▶ **What is needed**
Could you retype the records below exactly as they appear, skipping any pictures?

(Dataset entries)
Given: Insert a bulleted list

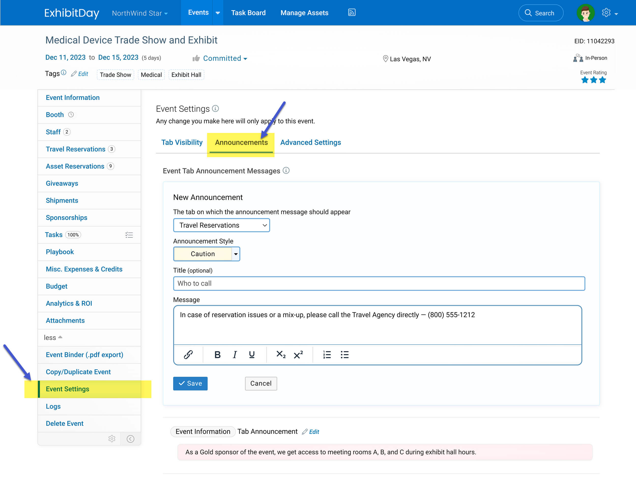Looking at the screenshot, I should pyautogui.click(x=344, y=354).
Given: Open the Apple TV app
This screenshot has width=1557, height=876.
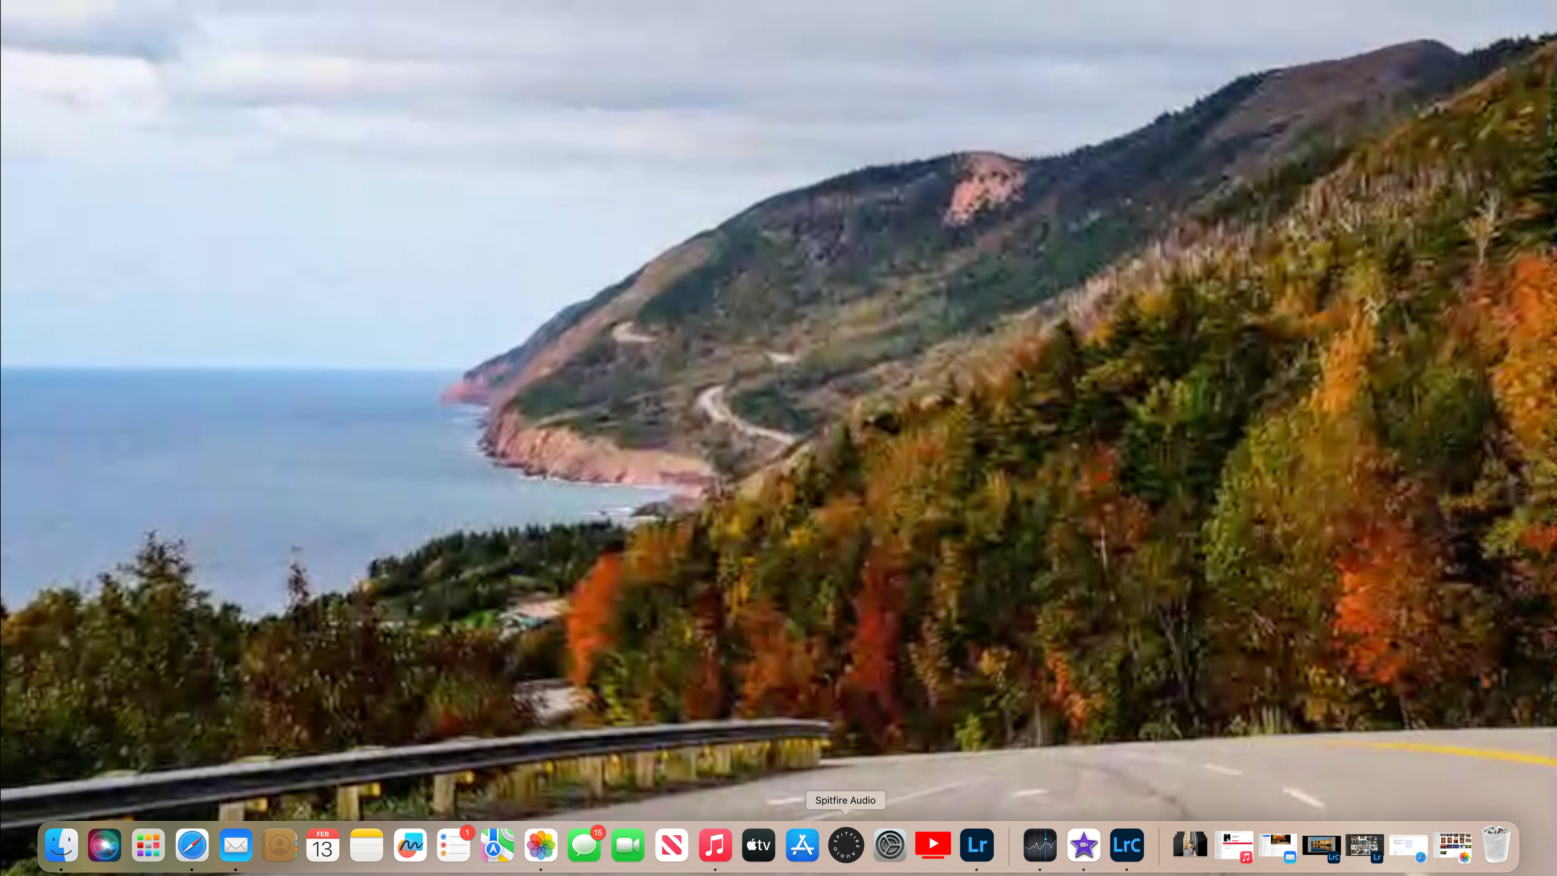Looking at the screenshot, I should click(x=759, y=845).
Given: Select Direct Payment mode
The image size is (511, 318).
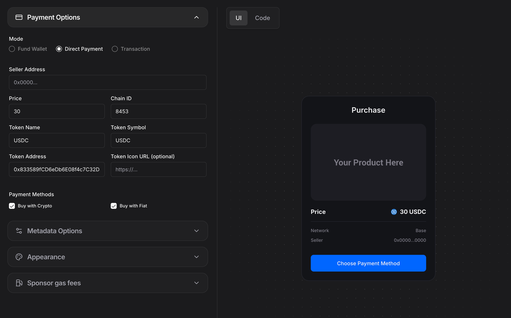Looking at the screenshot, I should (59, 49).
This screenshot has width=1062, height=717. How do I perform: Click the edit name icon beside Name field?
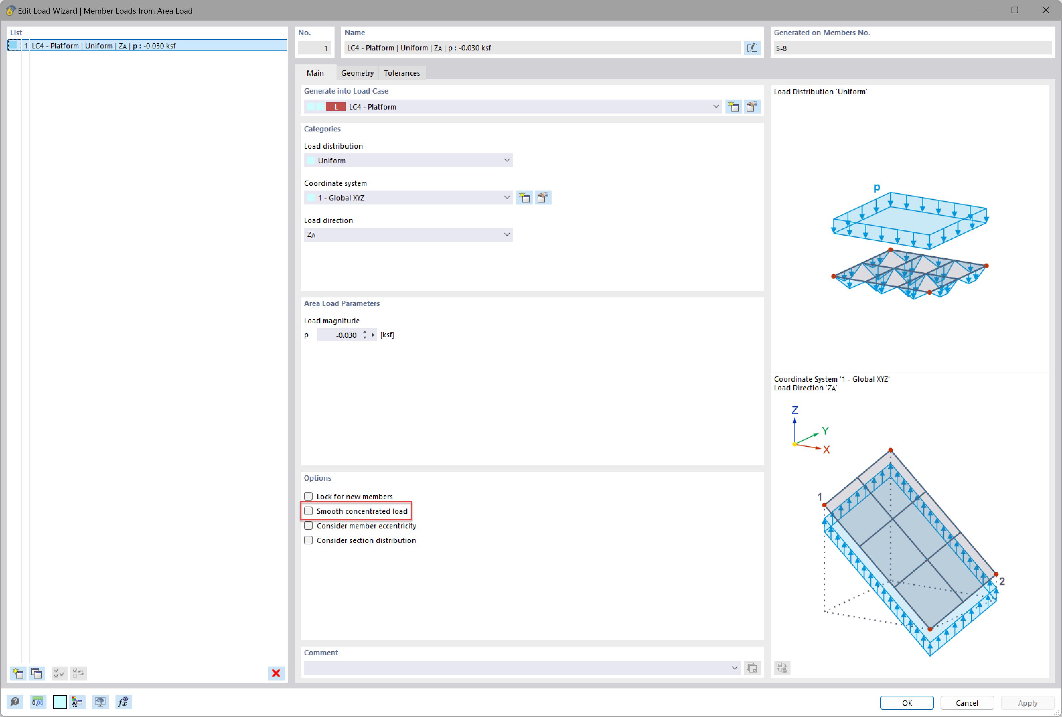pos(752,48)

▶ **Written reply**
Given: Insert a bulleted list

Looking at the screenshot, I should pyautogui.click(x=344, y=354).
Given: Open the Apple TV app
This screenshot has width=1557, height=876.
Looking at the screenshot, I should click(x=759, y=845).
Given: Select Direct Payment mode
The image size is (511, 318).
Looking at the screenshot, I should (59, 49).
This screenshot has width=1062, height=717. How do I perform: Click the edit name icon beside Name field?
pos(752,48)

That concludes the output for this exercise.